The Saskatchewan government said there will be no compensation for Sixties Scoop survivors. An $875 million settlement was federally approved back in May. (CP file photo) Two Sixties Scoop survivors say they are relieved a concrete date has been set for the Saskatchewan government to apologize for the province’s role in the separation of Indigenous children from their families.
The apology is set for Jan. 7. Robert Doucette, the co-chair of the Sixties Scoop Indigenous Society of Saskatchewan (SSIS), said that date is sooner than was initially anticipated, but it will be a good start to the new year.
"I don’t think it’s too late," Doucette said. "For me, it is very exciting to be a part of that process."
Former Premier Brad Wall said back in 2015 that there would be an apology from the provincial government, but that commitment went unfulfilled for several years.
Sharing circles, designed to help facilitate a "meaningful" apology from the province, were held earlier this year across multiple Saskatchewan communities.
Government officials and representatives including MLAs attended those circles to document and witnesses the stories.
"I really believe that they left those sharing circles different people, hearing all the traumas that people experienced as they grew up in foster homes," Doucette said.
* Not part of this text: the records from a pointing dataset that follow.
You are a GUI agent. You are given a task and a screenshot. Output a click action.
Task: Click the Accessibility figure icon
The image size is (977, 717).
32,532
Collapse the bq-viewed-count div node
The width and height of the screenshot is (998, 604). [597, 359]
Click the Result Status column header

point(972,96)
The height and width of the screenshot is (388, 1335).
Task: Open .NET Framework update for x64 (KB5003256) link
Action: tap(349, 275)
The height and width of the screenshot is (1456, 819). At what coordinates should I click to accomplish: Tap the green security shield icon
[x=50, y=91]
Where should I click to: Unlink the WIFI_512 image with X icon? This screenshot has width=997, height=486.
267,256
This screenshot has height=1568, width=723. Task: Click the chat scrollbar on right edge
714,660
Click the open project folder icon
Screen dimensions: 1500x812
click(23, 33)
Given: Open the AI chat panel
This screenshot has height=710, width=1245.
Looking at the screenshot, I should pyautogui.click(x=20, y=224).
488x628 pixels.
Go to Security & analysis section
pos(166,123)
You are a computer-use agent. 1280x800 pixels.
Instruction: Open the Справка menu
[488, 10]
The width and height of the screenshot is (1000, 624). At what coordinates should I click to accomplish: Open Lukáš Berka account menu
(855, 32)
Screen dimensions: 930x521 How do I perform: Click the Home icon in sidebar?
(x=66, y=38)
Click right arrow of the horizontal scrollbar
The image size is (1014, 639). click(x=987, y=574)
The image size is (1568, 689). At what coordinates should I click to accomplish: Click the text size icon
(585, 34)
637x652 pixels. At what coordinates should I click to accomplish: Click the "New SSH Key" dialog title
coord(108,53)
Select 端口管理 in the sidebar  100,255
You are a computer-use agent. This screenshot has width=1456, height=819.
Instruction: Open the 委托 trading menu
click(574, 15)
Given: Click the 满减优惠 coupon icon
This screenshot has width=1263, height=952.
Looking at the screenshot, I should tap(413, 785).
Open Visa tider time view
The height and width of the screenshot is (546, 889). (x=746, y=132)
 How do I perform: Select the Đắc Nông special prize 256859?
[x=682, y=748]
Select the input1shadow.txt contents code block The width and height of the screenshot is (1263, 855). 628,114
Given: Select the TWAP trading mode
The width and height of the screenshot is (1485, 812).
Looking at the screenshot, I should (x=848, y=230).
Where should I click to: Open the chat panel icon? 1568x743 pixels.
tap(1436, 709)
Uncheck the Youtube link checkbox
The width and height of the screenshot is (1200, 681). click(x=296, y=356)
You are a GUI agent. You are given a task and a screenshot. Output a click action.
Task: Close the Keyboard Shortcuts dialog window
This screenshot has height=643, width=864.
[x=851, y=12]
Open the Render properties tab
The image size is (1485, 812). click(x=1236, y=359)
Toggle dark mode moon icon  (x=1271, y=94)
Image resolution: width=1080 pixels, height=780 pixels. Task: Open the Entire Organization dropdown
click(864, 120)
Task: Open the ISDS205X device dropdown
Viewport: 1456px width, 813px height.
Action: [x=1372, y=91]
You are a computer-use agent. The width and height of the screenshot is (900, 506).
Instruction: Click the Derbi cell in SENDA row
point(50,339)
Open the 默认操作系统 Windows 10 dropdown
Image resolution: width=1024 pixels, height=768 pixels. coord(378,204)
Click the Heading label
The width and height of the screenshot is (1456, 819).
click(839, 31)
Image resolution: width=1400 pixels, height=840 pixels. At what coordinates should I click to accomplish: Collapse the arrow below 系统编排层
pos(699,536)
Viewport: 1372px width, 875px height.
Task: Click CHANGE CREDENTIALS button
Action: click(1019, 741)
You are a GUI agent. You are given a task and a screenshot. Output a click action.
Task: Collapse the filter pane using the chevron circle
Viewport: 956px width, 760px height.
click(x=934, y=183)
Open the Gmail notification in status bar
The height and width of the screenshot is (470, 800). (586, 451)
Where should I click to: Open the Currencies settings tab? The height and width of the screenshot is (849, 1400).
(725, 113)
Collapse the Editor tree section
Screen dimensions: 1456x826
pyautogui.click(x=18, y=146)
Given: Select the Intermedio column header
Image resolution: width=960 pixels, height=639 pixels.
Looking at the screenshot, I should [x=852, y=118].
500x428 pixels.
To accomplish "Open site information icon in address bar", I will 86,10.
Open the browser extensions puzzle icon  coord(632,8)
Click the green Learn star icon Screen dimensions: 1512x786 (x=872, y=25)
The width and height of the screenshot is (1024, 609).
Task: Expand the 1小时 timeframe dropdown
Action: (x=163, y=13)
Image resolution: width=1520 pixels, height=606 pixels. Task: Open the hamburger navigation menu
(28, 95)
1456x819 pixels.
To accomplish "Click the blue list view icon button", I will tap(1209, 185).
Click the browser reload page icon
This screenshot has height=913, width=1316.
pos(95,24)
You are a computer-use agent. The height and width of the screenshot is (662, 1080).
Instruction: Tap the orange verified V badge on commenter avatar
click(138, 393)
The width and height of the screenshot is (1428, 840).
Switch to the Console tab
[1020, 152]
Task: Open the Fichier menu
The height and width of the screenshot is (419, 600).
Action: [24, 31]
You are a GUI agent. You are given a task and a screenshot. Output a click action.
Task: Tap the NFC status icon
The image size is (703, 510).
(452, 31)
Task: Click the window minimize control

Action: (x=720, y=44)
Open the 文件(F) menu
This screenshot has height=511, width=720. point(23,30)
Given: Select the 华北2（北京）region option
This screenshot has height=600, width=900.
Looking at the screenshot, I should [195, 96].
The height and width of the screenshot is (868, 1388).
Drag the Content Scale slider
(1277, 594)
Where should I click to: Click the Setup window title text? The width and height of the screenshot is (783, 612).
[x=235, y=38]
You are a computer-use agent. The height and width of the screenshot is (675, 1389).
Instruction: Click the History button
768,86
Doucette said he’s hopeful the apology could act as an educational tool in addition to potentially providing closure and a chance for scoop survivors to heal.
"This is important history that happened to us, that we can’t ever forget," said Melissa Parkyn, co-chair of the SSISS.
Parkyn said she wants the apology to be something that has an impact in the province, rather than just another task for the government to cross off its to-do list.
The important part of the sharing circles was ensuring that survivors made their voices heard, Doucette said, something he claims did not happen when an $875 million settlement was approved by a federal judge back in May.
Doucette has also launched a separate lawsuit against the province and the federal government alleging the two entities breached their fiduciary duty and common law duties of care owed to him and Sixties Scoop survivors. He said it’s up to the court to decide if any compensation is warranted.
"Since committing to delivering an apology to survivors of the sixties scoop, the Government of Saskatchewan has been clear that compensation will not be part of this apology," a government spokesperson said in an email.
"The apology will be focused on acknowledging the pain and trauma endured by those that survived the sixties scoop, and providing a meaningful apology for the role that the Government of Saskatchewan played at the time."
There is concern that some Sixties Scoop survivors and their families might not be able to make the trip to Regina to witness the apology, but Doucette said there is work in progress to have the apology recorded or streamed online.